Plumes of dust spewed out by volcanoes usually contain tiny particles of glass, pulverized rock and silicates. The result is a cloud of material resembling sandpaper.
— Why is it a hazard to aviation?
The problem is not visibility but the abrasive affect of the ash, which can both strip vital surfaces and bung up an engine.
Pulverized rock colliding at high speed with a speeding jetliner can blast away surfaces inside the engine.
Due to intense heat in the motor, the particles can fuse together when they penetrate the engine and stop it working.
Aircraft avionics and electronics can also be damaged.
Aviation authorities say clouds of ash are often accompanied by clouds of gas such as sulphuric acid and hydrochloric acid.
— How long will the problem last?
The answer depends on the weather. Prevailing winds have so far spread the cloud eastwards from Iceland toward British and Scandinavian airspace. Britain’s meteorological office says ash may be present over the United Kingdom on Thursday and Friday. British airspace is expected to be closed until at least Thursday evening.
— What happens when volcanic ash is detected?
A 120 nautical mile danger zone is declared around the original plume and flights are banned in contaminated areas as winds move the ash across flight paths. The scale of Thursday’s response is “unprecedented,” a British spokesman told Sky TV.
— What happens if an aircraft does fly into volcanic ash?

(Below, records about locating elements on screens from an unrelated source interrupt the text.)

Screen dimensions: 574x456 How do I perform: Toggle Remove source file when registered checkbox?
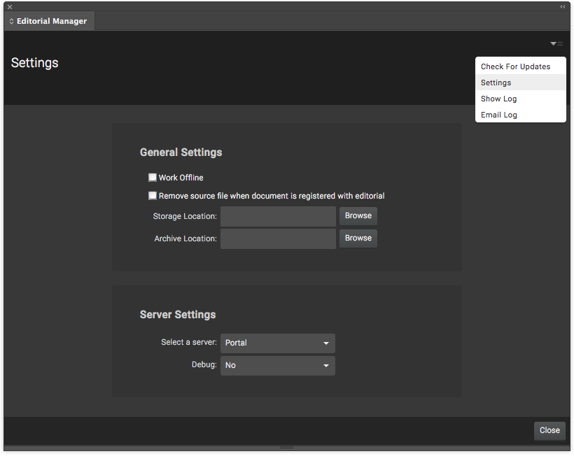pyautogui.click(x=153, y=196)
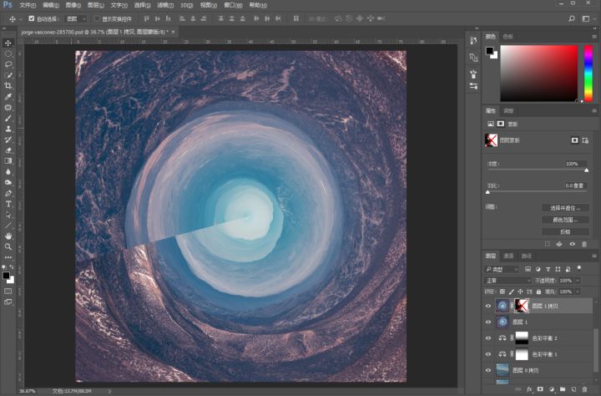Switch to the 通道 tab
This screenshot has height=396, width=601.
click(x=508, y=255)
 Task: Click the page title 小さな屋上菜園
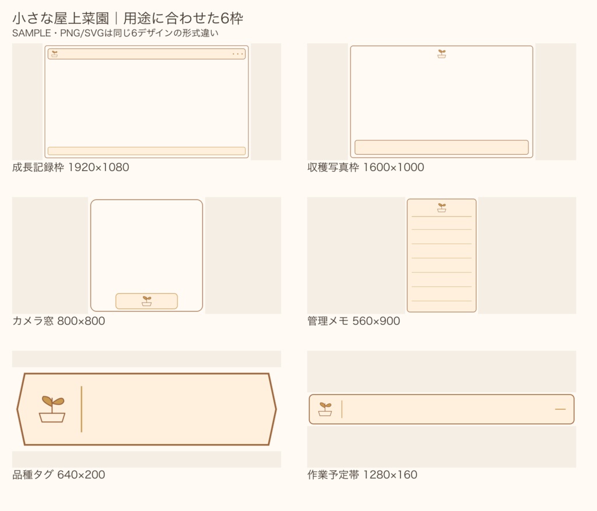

* On June 24, 1982, the captain of a British Airways jumbo jet en route from Kuala Lumpur to Perth, Australia, came on the speaker system at around 37,000 feet and calmly told the 247 passengers on board that all four of its engines had failed.
In an incident that went down in aviation history, Captain Eric Moody glided the jet down more than 20,000 feet and managed to restart one engine at 13,000 feet followed by others, according to the Flight Safety Foundation (aviation-safety.net).
It was only later that investigators found the combination of engine failure, an eerie luminous glow around the plane and acrid smoke inside the cabin had been caused by flying into a cloud of volcanic ash from the eruption of Mount Galunggung.
The aircraft landed safely on three engines but the incident prompted new flight procedures and international exercises. * On December 15, 1989, all four engines failed again when a KLM jumbo jet flew into a cloud that turned out to be volcanic ash while en route from Amsterdam to Anchorage, Alaska. The engines resumed working and the damaged plane landed safely.
That incident was blamed on lack of sufficient information provided to the crew, the Flight Safety Foundation says.
— How do controllers plan for such an event?
Partly as a result of these incidents, the International Civil Aviation Organization, a United Nations body, maintains detailed contingency plans that were activated on Thursday.
The incident came just six weeks after European authorities carried out the first of two 2010 exercises for just such an event, aimed at preventing a catastrophe due to volcanic dust.